▶ **Problem to work on**:
Rewrite every line of the items below as a numbered list, leaving out any blank lines.

[Records from a dataset]
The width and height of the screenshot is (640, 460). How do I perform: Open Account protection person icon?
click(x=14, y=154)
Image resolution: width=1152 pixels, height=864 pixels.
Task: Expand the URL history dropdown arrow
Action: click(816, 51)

▶ **Output of the exercise**:
1. The width and height of the screenshot is (640, 460). How do I perform: Open Account protection person icon?
2. click(x=14, y=154)
3. Image resolution: width=1152 pixels, height=864 pixels.
4. Task: Expand the URL history dropdown arrow
5. Action: click(816, 51)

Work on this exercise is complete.